▶ _Zadania do wykonania_
• a. Przepisz dosłownie z komentarzy o Lady Pank i playbacku fragment zaczynający się od słów "16:00 Lady Pank" i kończący na słowach "było drugiego gitarzysty.".
• b. Napisz dalszy ciąg komentarzy o Lady Pank i playbacku, zaczynając po ich ostatnim zdaniu.

▶ _Przytoczony fragment_

No niestety, jedyna szansa dla takich zespołów to głównie festiwale typu Mystic albo jakieś supporty. Chociaż nawet jak popatrzymy kto był popularny 10 lat temu to taka Sylwia Grzeszczak talentem zjada cały obecny mainstream.
16:00 Lady Pank to na tym koncercie niestety zagrało na żywo raczej tylko „Zawsze tam gdzie Ty”. W reszcie Panasewicz miał jakiś playback. Muzyka to już totalnie z playbacku bo Borysewicz tam nie miał podłogi, w piosence gdzie zmienia gitare na koncertach bo jest przestrojona niżej to oczywiście grał na tej samej, no i nie było drugiego gitarzysty.
Technicznie istniej opcja żeby presety np. kempera lub sterownikiem MIDI zmieniał technik spoza sceny, przestroić gitarę nawet o 6 półtonów bez większej straty można też cyfrowo np. helixem czy kemperem, więc jest to możliwe, ale wiem, że akurat Lady pank często gra z playbacku więc możesz mieć rację, pozdrawiam
@@Potega_wokalu wiem, że technicznie to jest możliwe, ale Janek z tego nie korzysta. Zresztą widać było czasem na solówkach jak gra co innego niż leci hah
Macie ciągle te same utwory bo dla nich masa czyli rzesza ludzi włącza tv. Nie pozwala nam się śpiewać nowych. A pamiętając swoje początki z przed 30 lat było dokładnie to samo. Możesz tam przyjechać i zrobić to czego chcą lub może cię nie być w ogóle. Zrób reaserch minutowy oglądalności i będziesz wiedział. Misja - misją ale to pierdziu, pierdziu a zarabianie pieniędzy przez stację to drugie. Dlatego Poland Rock jest fantastyczną alternatywą ale gdyby nie wyjątek to nigdy bym nie miał przyjemności się tam pojawić. Czujesz kwadraturę koła?

▶ _Dostarczony materiał_
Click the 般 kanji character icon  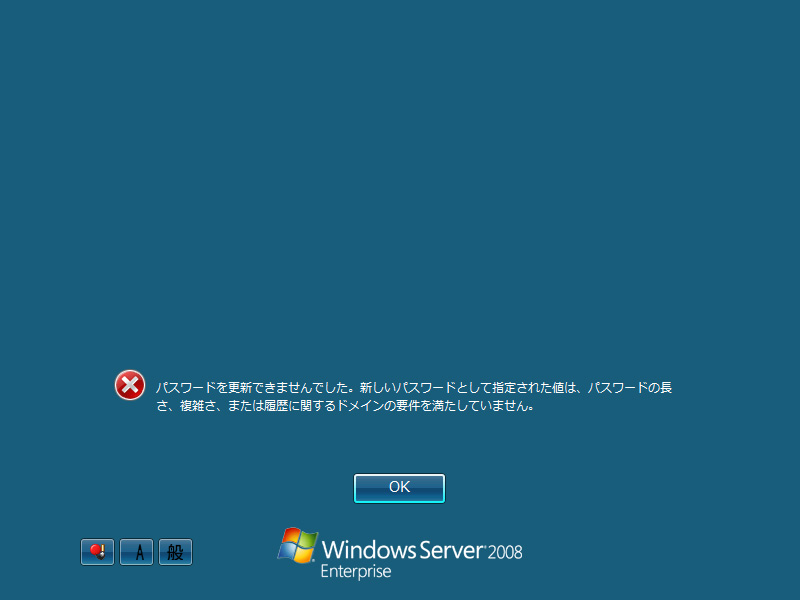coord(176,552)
...
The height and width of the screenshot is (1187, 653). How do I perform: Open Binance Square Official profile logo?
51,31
--
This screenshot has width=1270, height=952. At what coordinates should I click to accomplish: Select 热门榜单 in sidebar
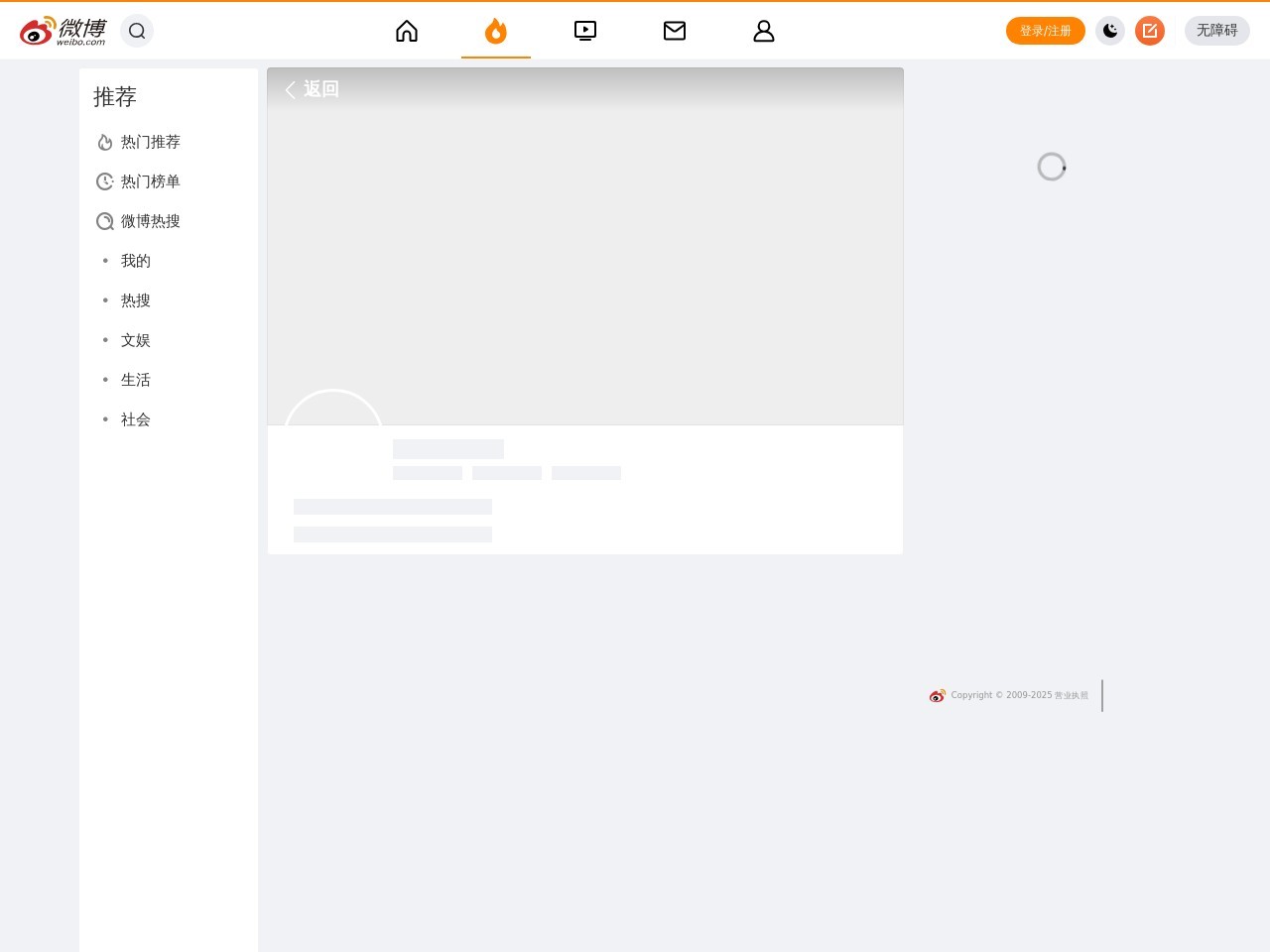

▶ _Rozwiązane zadania_
• a.
16:00 Lady Pank to na tym koncercie niestety zagrało na żywo raczej tylko „Zawsze tam gdzie Ty”. W reszcie Panasewicz miał jakiś playback. Muzyka to już totalnie z playbacku bo Borysewicz tam nie miał podłogi, w piosence gdzie zmienia gitare na koncertach bo jest przestrojona niżej to oczywiście grał na tej samej, no i nie było drugiego gitarzysty.

• b.
Co do Smolastego zgadzam się z Tobą w 100% . Chłop kiepsko śpiewa ale wielu innych naszych piosenkarzy też. Jego zachowanie jak dla mnie było okropne. Notoryczne spóźnianie się na koncerty, rzucanie statywem (a co jakby kogoś poważnie zranił?), obarczanie winą menadzera. Słabe było z jego strony przerwanie koncertu i mówienie, że nie ma siły śpiewać jak przecież playback leciał to mógł stać i ustami ruszać - skoro już ludzie specjalnie przyjechali na jego koncert - i tu nie chodzi, że zapłacili za bilet, bo może niektórzy musieli dodatkowo wziąć wolne w pracy, inni jak przyjechali z innych miast zapłacić za hotel, wydać kasę aby tam dojechać itp. Z drugiej strony bawi mnie jak ktoś udaje, że śpiewa na żywo a leci całkowicie z playbacku. Dlatego rozbawiła mnie jego gatka, że nie ma siły śpiewać jak taśma leciała. Identycznie jak rozbawiła mnie Blanka - ta jej gatka, że sobie poradziła w Kielcach na festiwalu a odsłuch jej nie działał. I te nasze wszystkie durne media, artykuły, które się ukazały robiące z niej bohaterkę, bo dała radę mimo, że odsłuch jej nie działał. U Blanki tradycyjnie leciał full playback więc jej nawet mikrofon nie jest potrzebny a co dopiero odsłuch - no chyba, że tylko po to aby wiedzieć, w którym momencie i jak ruszać ustami (było właśnie widać, że miała z tym problem i skupiła się całkowicie na kicaniu po scenie). Takich niestety mamy "artystów" - ale jak mają oni swoich fanów to dobrze ja im tam dobrze życzę. Tylko mogliby oni nie opowiadać bredni a media nie powielać tych bredni. Radia, telewizja oprócz promowania takich "artystów" niewysokich lotów co tak naprawdę mało sami potrafią zrobić a ich umiejętności wokalne są niskie powinny również promować uzdolnionych twórców, którzy jednak coś tam potrafią: piszą tekst, komponują muzykę, śpiewają dobrze na żywo (nie muszą być idealni ale są przyzwoici i pracują nad swoim głosem). Jakby w radiach była różnorodność muzyczna wtedy większość byłaby zadowolona, każdy mógłby znaleźć coś dla siebie a i świadomość muzyczna byłaby większa. Szkoda, że ci zdolni często nie potrafią się wybić, bo nie mają znajomości. Pozdrowionka😊
Zgadzam się z Twoją wypowiedzią. Mamy wybitny talent - Janna, ale on rozumie zasady rządzące polską sceną muzyczną, dlatego skupia się na karierze zagranicznej.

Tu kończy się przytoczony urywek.